» PROBLEM STATEMENT
Lay out the listing, from the line that contains "Image resolution: width=665" through the end of the listing, as a Markdown table with the columns No. and Text. Skip blank lines and leave the pictures out.

───── ENTRIES SHOWN

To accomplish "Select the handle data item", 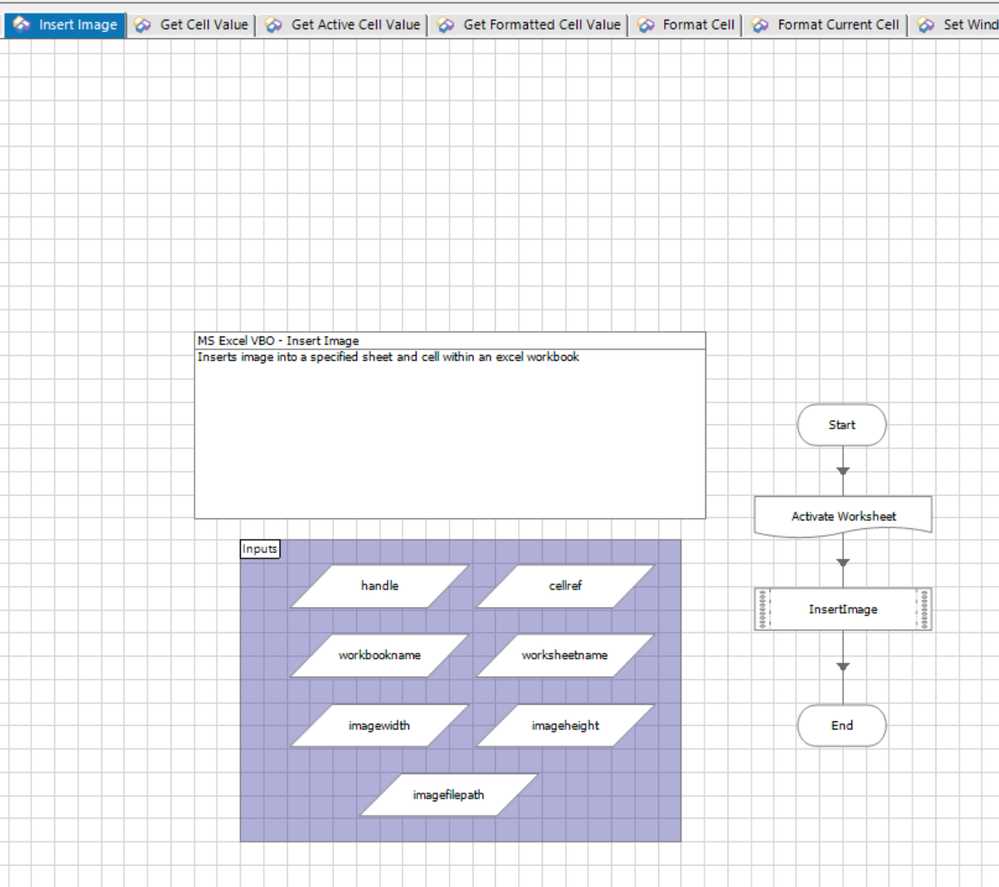I will [379, 586].
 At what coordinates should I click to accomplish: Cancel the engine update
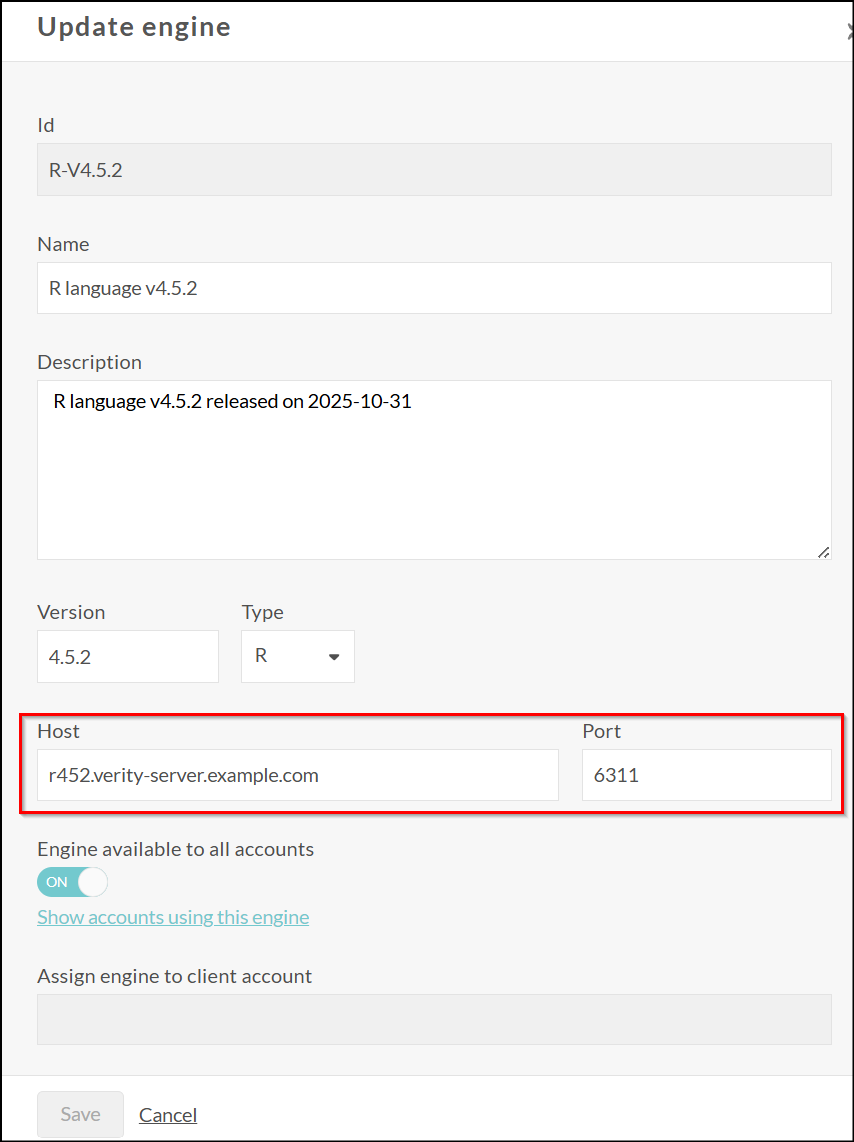pyautogui.click(x=167, y=1114)

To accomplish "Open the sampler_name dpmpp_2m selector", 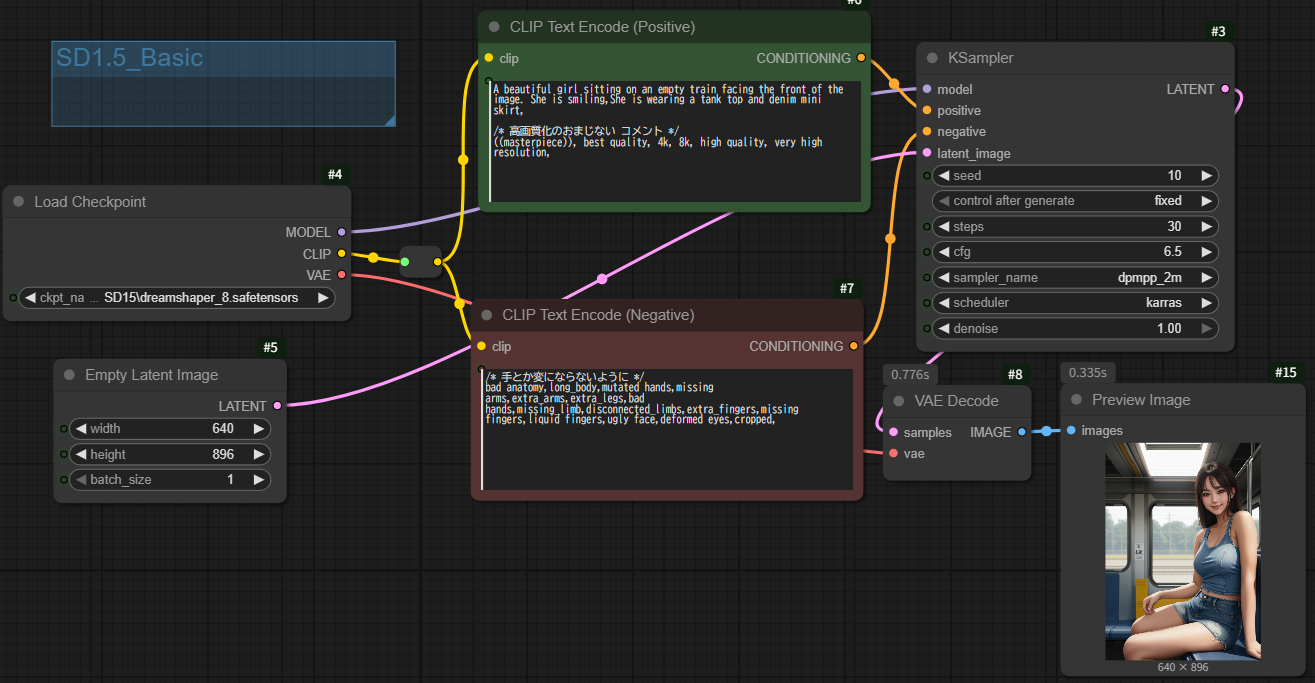I will (x=1074, y=277).
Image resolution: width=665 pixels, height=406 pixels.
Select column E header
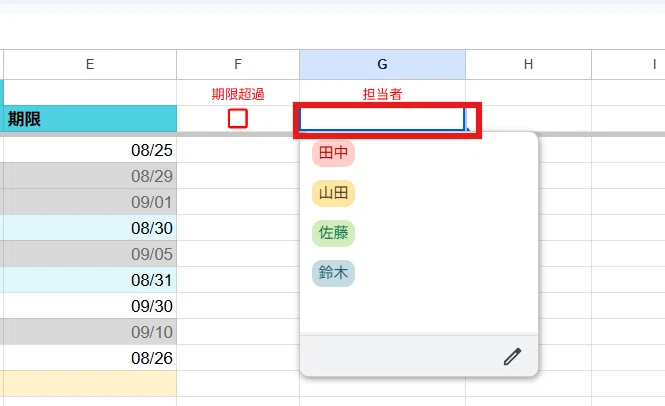coord(90,64)
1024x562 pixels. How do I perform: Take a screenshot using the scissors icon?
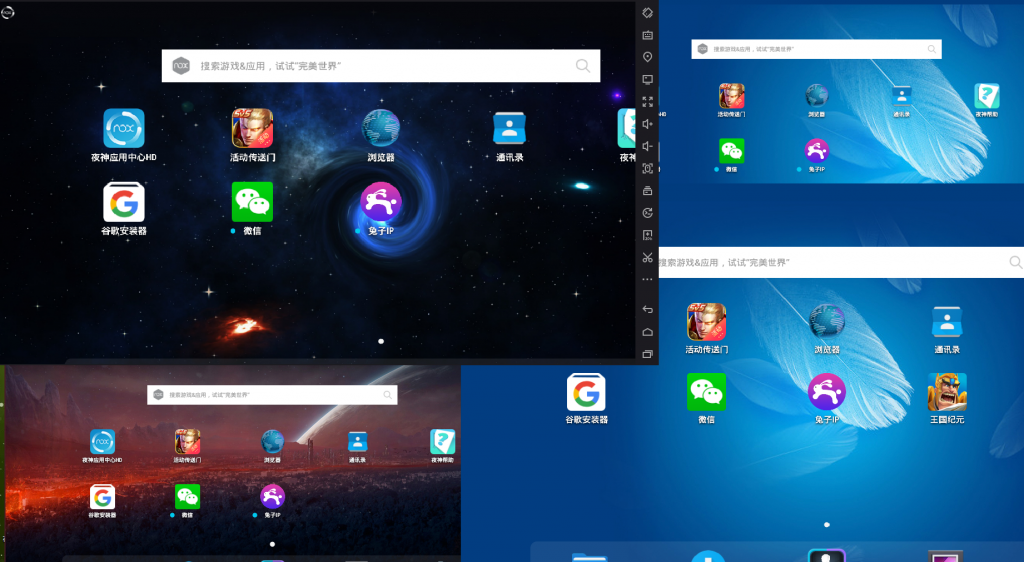point(647,257)
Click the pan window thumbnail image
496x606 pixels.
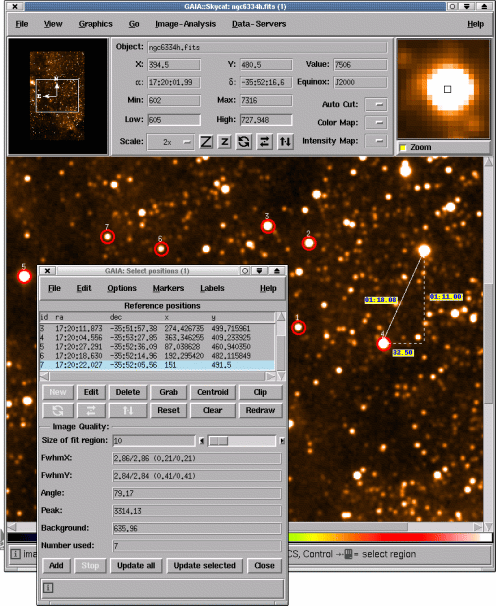(57, 96)
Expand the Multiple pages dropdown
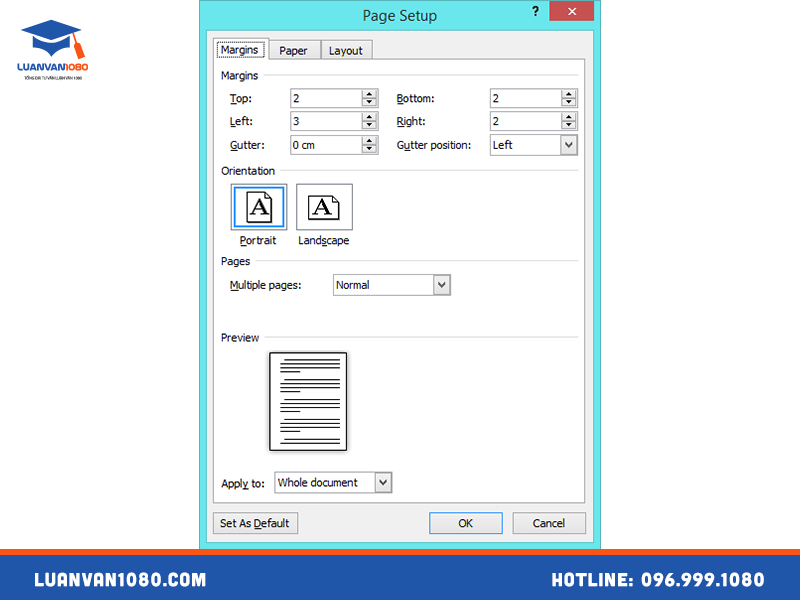The width and height of the screenshot is (800, 600). pyautogui.click(x=441, y=285)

──────────

» REPLY
| No. | Text |
|---|---|
| 1 | Image resolution: width=665 pixels, height=406 pixels. |
| 2 | Select column E header |
| 3 | coord(90,64) |
| 4 | 1024x562 pixels. How do I perform: Take a screenshot using the scissors icon? |
| 5 | point(647,257) |
| 6 | Click the pan window thumbnail image |
| 7 | 496x606 pixels. |
| 8 | (57, 96) |
| 9 | Expand the Multiple pages dropdown |
| 10 | The width and height of the screenshot is (800, 600). pyautogui.click(x=441, y=285) |